■ PASSAGE SHOWN:
== == ==
NEW YORK -- Braves right fielder Jason Heyward fractured his jaw when he was struck by a Jon Niese fastball during the sixth inning of Wednesday's 4-1 win over the Mets at Citi Field.
Heyward was transported to a Manhattan hospital to undergo X-rays, which showed the right side of his jaw fractured in two places.
With the expectation that Heyward will need four to six weeks to recover, he could be sidelined for the remainder of the regular season.
The Braves will not provide a definitive timetable until Heyward undergoes surgery in Atlanta on Thursday afternoon. Heyward's jaw has been stabilized.
This is a big blow for the Braves, who have gained their 15 1/2-game lead in the National League East with the help of Heyward, who has batted .345 with a .408 on-base percentage and a .586 slugging percentage since moving into the leadoff role on July 28. Atlanta has averaged 5.04 runs per game while going 19-4 during this span.
Heyward already missed nearly a full month early this season after undergoing an emergency appendectomy in Denver on April 22. He returned on May 17 and struggled for a few weeks. But the 24-year-old outfielder has batted .301 with a .881 OPS in the 64 games he has played dating back to June 2.
Along with his production at the plate over the past few months, Heyward also compiled strong credentials in his bid to win a second consecutive Gold Glove Award. His 24.2 UZR/150 ranks first among NL right fielders who have compiled at least 650 innings at the position this season.
While Heyward is out, the Braves will likely move Justin Upton from left to right field. Evan Gattis and Joey Terdoslavich could share time in left field. Over the past two weeks, manager Fredi Gonzalez has platooned Jordan Schafer and B.J. Upton in center field. Both Schafer or B.J. Upton could also be candidates to log time in left field.
When the Braves left New York to travel to St. Louis early Wednesday evening, they were holding out hope Heyward would receive better news. But there was definite concern given what they had witnessed.
With two outs in the sixth inning, Niese's pitch appeared to hit the ear flap of Heyward's helmet. Heyward immediately fell to the ground, while head trainer Jeff Porter and Gonzalez ran out to attend to him.
After a few minutes, Heyward stood up and walked off the field with Porter holding his arm. Schafer pinch-ran for Heyward, who was spitting blood as he went toward the dugout.
"He never lost consciousness," Gonzalez said. "He was talking the whole time when he got hit with the ball. Before they took him to the hospital, he popped his head into the dugout and said 'bye' to some of the guys. I got a chance to talk to him briefly after that."
== == ==
■ AVAILABLE DATA:

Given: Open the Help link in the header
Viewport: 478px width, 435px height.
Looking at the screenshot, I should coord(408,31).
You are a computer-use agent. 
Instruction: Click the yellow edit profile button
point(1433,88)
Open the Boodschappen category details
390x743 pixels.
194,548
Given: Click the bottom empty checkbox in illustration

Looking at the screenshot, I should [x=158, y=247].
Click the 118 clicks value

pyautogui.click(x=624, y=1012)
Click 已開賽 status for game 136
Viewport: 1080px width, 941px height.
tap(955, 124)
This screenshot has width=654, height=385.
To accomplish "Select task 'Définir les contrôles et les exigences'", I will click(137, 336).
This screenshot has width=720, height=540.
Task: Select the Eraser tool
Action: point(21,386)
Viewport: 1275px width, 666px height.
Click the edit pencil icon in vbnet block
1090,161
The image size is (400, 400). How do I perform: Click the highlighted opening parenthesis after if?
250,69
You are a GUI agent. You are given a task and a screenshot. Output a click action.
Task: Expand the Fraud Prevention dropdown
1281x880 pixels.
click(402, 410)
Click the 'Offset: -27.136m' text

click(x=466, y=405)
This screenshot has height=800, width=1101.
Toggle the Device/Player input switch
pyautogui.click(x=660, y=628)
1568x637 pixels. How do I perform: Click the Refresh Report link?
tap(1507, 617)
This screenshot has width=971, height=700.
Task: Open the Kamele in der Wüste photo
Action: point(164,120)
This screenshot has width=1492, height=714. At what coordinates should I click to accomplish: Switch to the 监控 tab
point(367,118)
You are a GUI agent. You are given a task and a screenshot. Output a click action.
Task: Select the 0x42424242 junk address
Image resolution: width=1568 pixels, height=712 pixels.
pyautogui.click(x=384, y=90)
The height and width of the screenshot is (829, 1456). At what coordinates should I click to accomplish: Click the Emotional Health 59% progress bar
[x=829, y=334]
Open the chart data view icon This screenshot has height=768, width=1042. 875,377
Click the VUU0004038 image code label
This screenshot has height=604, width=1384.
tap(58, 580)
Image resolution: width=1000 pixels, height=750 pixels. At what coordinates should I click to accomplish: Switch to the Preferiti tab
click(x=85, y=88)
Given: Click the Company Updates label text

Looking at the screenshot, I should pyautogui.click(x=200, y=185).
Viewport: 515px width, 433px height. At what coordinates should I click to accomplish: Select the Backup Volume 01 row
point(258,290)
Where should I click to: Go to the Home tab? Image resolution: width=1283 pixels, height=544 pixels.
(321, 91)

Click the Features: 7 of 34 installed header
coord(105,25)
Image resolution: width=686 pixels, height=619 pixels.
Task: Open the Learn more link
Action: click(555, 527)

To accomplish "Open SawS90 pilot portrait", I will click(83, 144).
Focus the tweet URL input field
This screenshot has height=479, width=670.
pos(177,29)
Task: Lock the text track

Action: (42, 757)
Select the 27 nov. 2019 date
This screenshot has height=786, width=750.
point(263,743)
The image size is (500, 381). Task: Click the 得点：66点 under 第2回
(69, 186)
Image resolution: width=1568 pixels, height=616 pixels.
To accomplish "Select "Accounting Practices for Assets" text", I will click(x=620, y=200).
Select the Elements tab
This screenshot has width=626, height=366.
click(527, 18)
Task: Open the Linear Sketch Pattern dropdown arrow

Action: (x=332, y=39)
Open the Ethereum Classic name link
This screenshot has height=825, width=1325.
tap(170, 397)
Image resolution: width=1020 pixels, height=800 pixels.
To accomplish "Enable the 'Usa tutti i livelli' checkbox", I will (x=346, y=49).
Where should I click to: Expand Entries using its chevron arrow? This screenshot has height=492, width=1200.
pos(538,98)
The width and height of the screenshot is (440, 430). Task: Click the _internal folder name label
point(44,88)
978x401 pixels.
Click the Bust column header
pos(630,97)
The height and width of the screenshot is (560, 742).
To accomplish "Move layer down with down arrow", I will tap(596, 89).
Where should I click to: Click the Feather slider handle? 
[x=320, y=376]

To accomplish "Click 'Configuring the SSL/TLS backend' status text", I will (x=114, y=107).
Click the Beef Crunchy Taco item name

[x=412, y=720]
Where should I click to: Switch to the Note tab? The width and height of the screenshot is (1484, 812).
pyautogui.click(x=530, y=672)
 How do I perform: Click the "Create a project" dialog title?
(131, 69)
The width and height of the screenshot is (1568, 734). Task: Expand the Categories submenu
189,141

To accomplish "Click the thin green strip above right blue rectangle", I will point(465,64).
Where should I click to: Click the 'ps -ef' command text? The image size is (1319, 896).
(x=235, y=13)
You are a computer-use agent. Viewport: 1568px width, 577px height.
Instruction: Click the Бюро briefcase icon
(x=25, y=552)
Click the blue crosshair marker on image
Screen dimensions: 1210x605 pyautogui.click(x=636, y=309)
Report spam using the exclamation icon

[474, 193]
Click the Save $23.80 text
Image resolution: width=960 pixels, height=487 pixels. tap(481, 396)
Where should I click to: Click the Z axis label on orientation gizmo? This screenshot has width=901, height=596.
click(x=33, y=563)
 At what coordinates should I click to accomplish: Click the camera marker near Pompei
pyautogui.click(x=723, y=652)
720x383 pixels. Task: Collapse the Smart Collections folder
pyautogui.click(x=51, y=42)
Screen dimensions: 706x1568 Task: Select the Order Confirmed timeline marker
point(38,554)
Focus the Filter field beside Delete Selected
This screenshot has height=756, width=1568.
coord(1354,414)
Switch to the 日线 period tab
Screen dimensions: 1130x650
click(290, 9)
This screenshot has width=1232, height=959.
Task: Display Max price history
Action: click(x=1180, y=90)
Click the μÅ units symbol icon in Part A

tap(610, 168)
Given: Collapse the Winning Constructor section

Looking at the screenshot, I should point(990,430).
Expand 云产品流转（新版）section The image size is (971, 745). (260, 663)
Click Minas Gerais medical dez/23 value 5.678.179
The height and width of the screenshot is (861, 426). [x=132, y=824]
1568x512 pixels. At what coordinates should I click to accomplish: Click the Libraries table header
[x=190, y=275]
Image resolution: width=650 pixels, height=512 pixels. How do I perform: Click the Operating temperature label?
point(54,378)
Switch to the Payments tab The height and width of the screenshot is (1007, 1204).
== == ==
■ WHAT TO DO:
a: Please translate this sentence from the article on Jason Heyward's jaw injury into Spanish: "He returned on May 17 and struggled for a few weeks."
b: Set down, word for word, the part of the article on Jason Heyward's jaw injury that runs from "NEW YORK -- Braves" up to and including "in two places.".

■ SOLUTIONS:
a: Regresó el 17 de mayo y tuvo dificultades durante algunas semanas.

b:
NEW YORK -- Braves right fielder Jason Heyward fractured his jaw when he was struck by a Jon Niese fastball during the sixth inning of Wednesday's 4-1 win over the Mets at Citi Field.
Heyward was transported to a Manhattan hospital to undergo X-rays, which showed the right side of his jaw fractured in two places.